Dom Quixote ensina a lutar contra injustiças e preconceitos, diz Tostão
Foi na adolescência que escutei falar pela primeira vez de "Dom Quixote", escrito por Miguel de Cervantes no século 17 e considerado o primeiro romance moderno.
Eu era um jovem sonhador, romântico, que queria mudar o mundo. E fiquei bastante impressionado com o cavaleiro da triste figura, o herói louco, paranoico, que lutava contra as injustiças, delirava e via em tudo um inimigo imaginário.
Aos 16 anos, eu já era titular da equipe principal do Cruzeiro e levei os dois volumes do livro para ler na concentração.
Os companheiros me achavam esquisito por gostar de ficar lendo no quarto enquanto os outros se divertiam na sinuca, no totó, nos jogos de baralho e nas brincadeiras. Mas isso não me tornava um recluso: me dava bem com todos e me enturmava; havia tempo para tudo.
Achei o romance confuso, estranho, bastante diferente de tudo o que conhecia. Não sabia se era um livro de humor, uma coletânea de contos, uma obra para crianças ou para adultos, um tratado de psicologia ou de filosofia. Com o tempo, percebi que era tudo isso.
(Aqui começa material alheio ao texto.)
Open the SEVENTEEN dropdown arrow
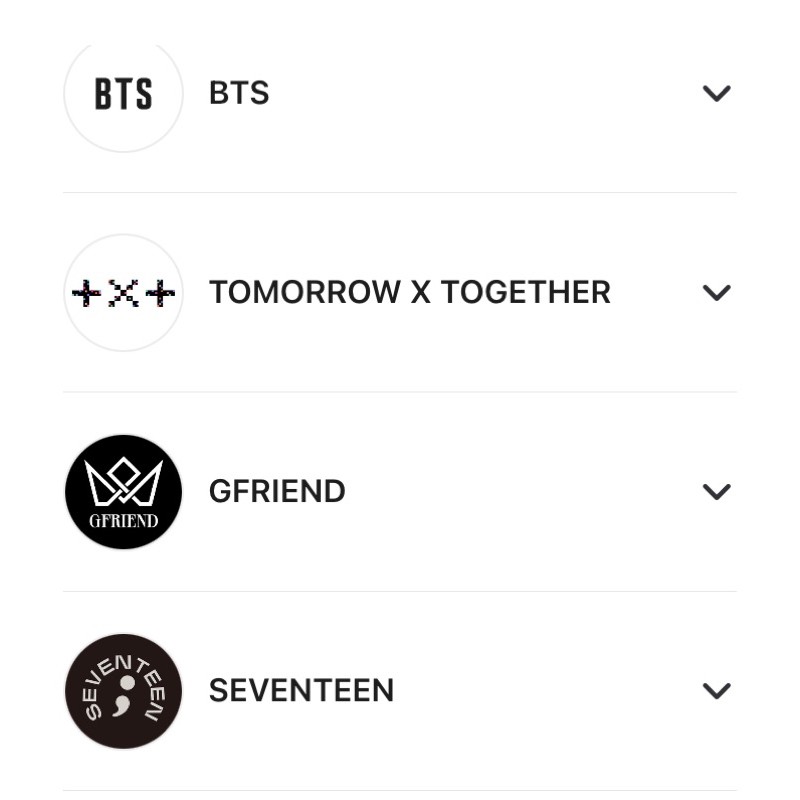 716,691
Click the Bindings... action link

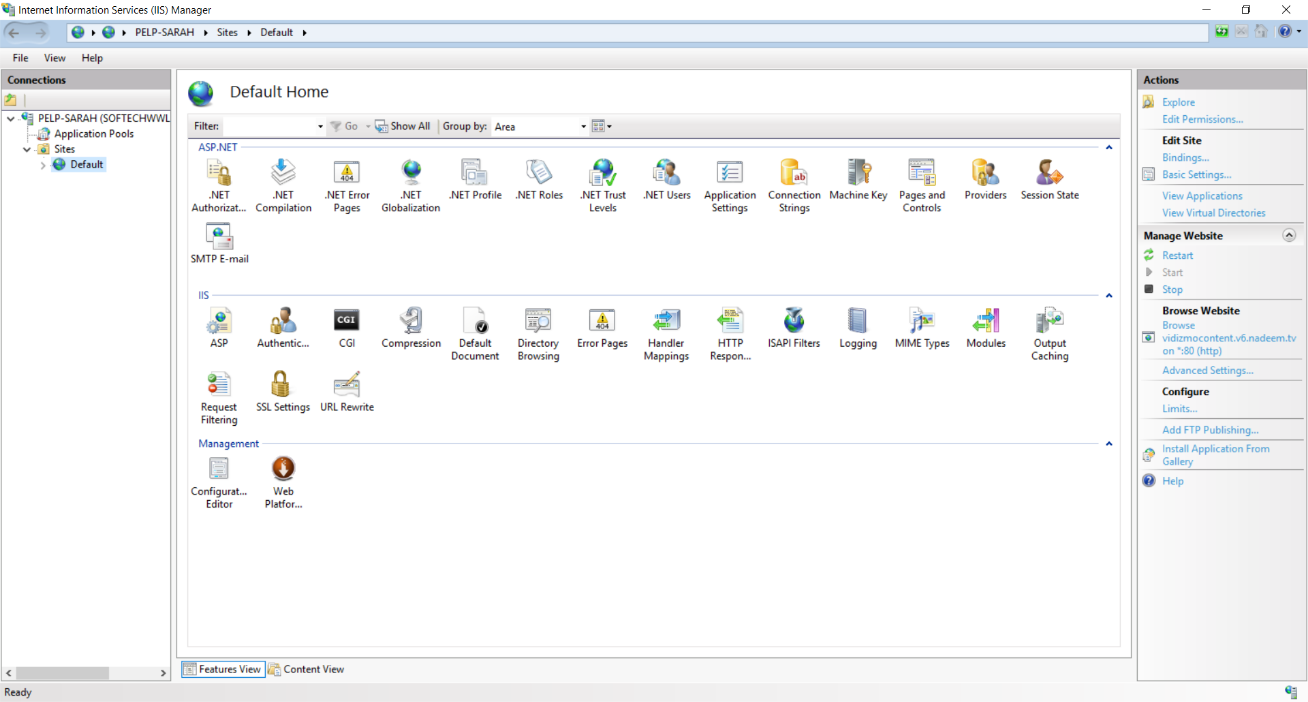coord(1185,157)
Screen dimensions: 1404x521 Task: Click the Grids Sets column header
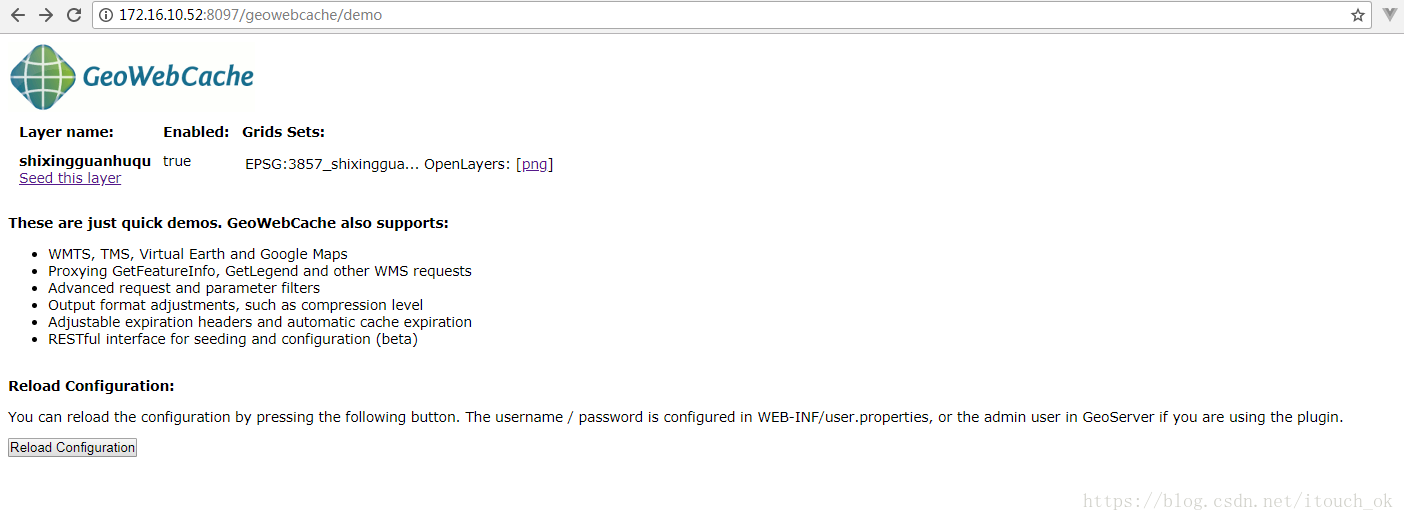pyautogui.click(x=283, y=132)
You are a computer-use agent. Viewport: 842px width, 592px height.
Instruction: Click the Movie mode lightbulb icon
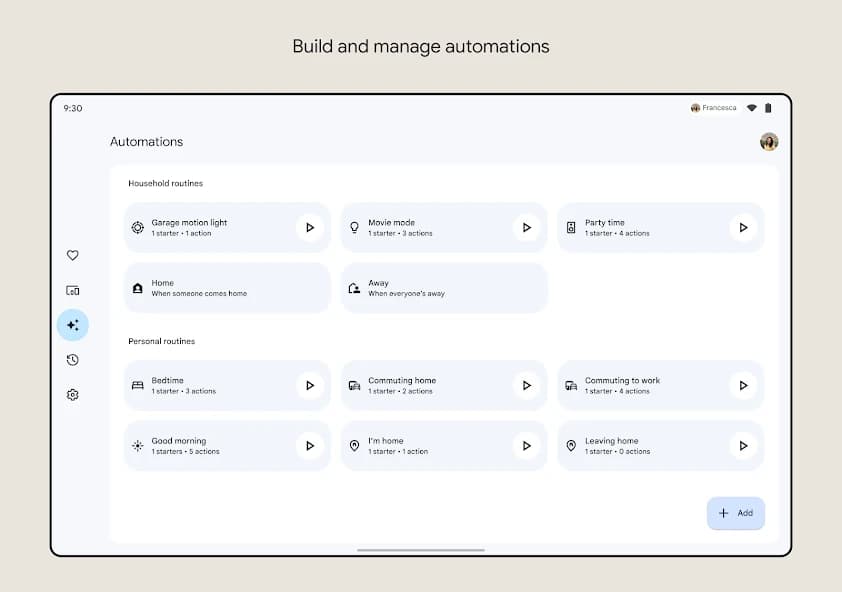[354, 227]
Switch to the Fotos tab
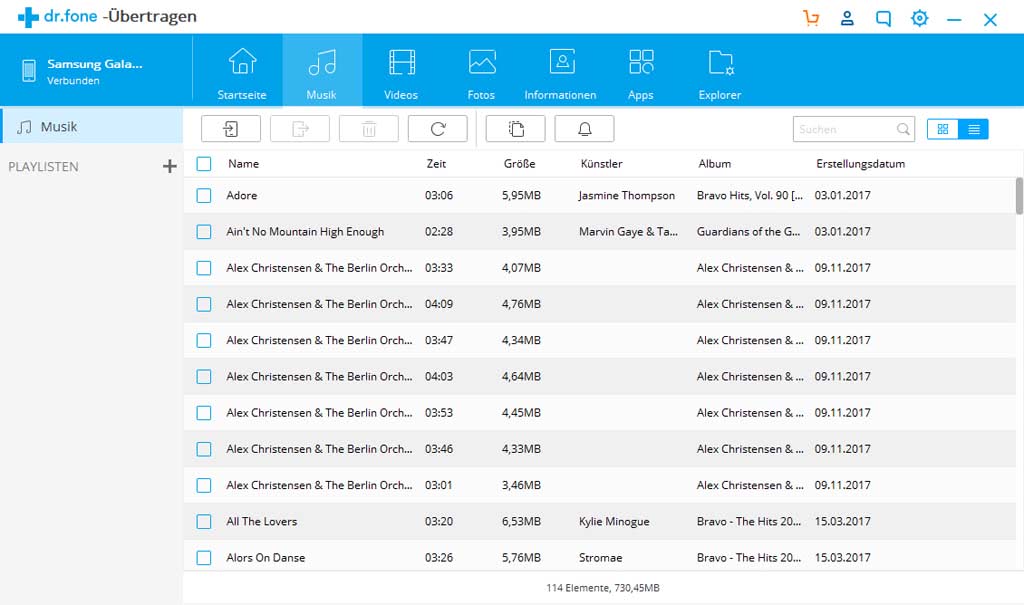This screenshot has height=605, width=1024. (x=481, y=70)
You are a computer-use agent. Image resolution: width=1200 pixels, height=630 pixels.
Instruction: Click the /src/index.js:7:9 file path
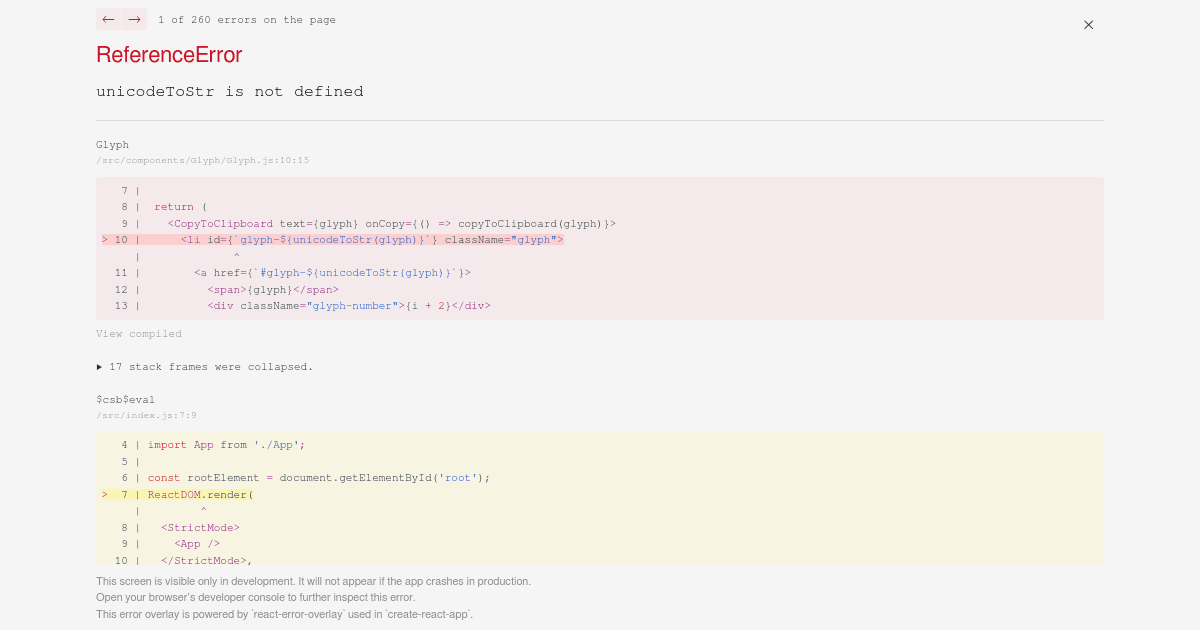(146, 415)
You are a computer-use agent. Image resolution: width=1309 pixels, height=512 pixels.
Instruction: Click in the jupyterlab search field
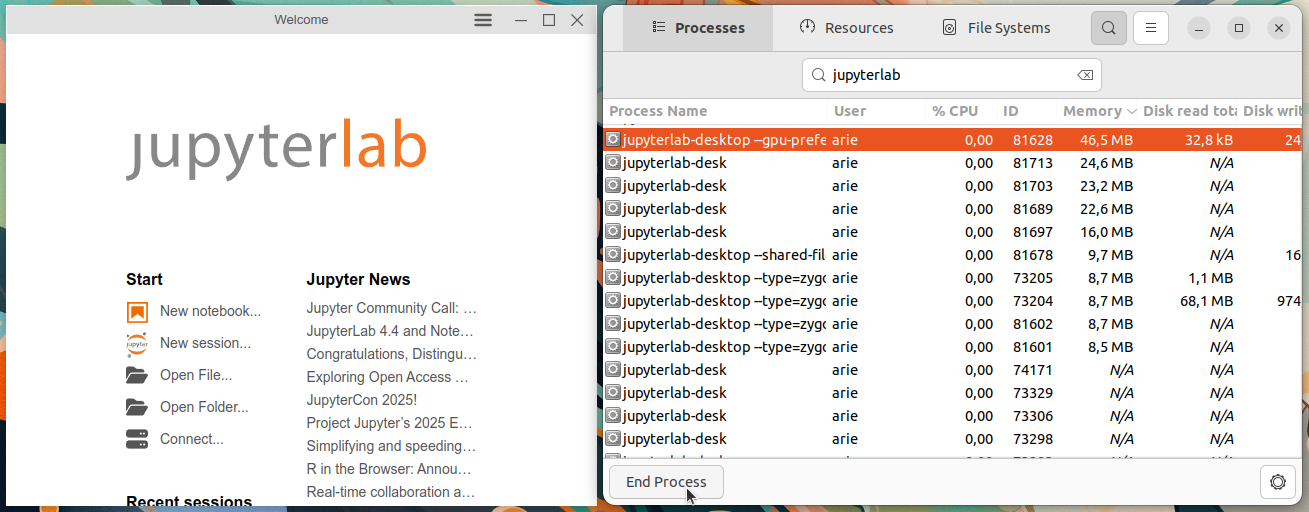click(x=951, y=75)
Parei de jogar aos 26, em 1973, por causa de problemas no olho e, dois anos depois, entrei na faculdade de medicina, tornando-me médico em 1981. Nessa época, li novamente o livro e fiquei fascinado.
Interessavam-me muito os conflitos emocionais das pessoas e tinha enorme curiosidade quanto às fronteiras entre realidade e ficção. Durante meu trabalho como médico, estudei psicossomática e psicanálise. Quase troquei a medicina pela psicanálise.
Numa das poucas aulas de psiquiatria que tive, o professor citou Dom Quixote como um exemplo de doente mental, com delírios e visões fora da realidade e outros sintomas típicos de um esquizofrênico.
Na psiquiatria, chamam de "borderline" as pessoas que têm uma estrutura psicológica limítrofe entre a realidade e a ficção, mas que são consideradas normais, pois nunca surtaram, tiveram sintomas delirantes ou visões estranhas em estado de vigília. É interessante que, quando Miguel de Cervantes escreveu o livro, não existia nenhum tratado de psiquiatria.
Os diálogos entre Dom Quixote e Sancho Pança são sensacionais. Um não entendia o outro. Quem era mais lúcido? Há controvérsias.
Dom Quixote foi imaginado como um homem alto, magro, longilíneo, características morfológicas mais comuns nas pessoas esquizofrênicas. Já Sancho Pança, o fiel escudeiro do protagonista, é descrito como um homem baixo, gordo, atarracado, características mais frequentes em pessoas excessivamente operatórias, utilitaristas, apegadas à racionalidade e à realidade.
Anos depois, assisti ao filme "O Homem de la Mancha" (1972), um espetacular musical que revi várias vezes, com Peter O'Toole no papel de Quixote e Sophia Loren como Dulcinéia, seu amor platônico. O protagonista só podia ser O'Toole, com seu talento e tipo físico: alto, magro e longilíneo.
A música, pano de fundo do filme, é magistral. "The Impossible Dream" foi composta por Joe Darion e Mitch Leigh, em 1965, para o musical de mesmo nome da Broadway. Depois a canção foi gravada, em português, por Maria Bethânia.
Em uma determinada cena, Dom Quixote, hospedado em uma pensão junto com Sancho Pança e seu cavalo Rocinante, fica irritado com o desprezo e as brincadeiras sobre seu mundo imaginário. Atormentado, ele canta em voz alta a belíssima canção: "Sonhar mais um sonho impossível, lutar quando é fácil ceder, vencer o inimigo invencível, negar quando a regra é vender...".
Tenho em casa uma coleção de miniaturas de pessoas e personagens que admiro, meus ídolos.
O maior deles é Dom Quixote, o cavaleiro da triste figura, de quem possuo também uma estatueta, com espada e escudo.
Com o passar do tempo, entendi que o personagem é muito mais que um louco sonhador. A obra é um ensinamento sobre como é possível, sem deixar de respeitar as regras e as leis criadas pela civilização, lutar diariamente, nas pequenas e grandes coisas, contra as injustiças, a intolerância, os preconceitos, sem abdicar e sem negar a ambiguidade, as fraquezas, as ambições, os desejos e os delírios do ser humano.
Tostão, colunista da Folha, médico e ex-jogador de futebol, participou da conquista da Copa de 1970.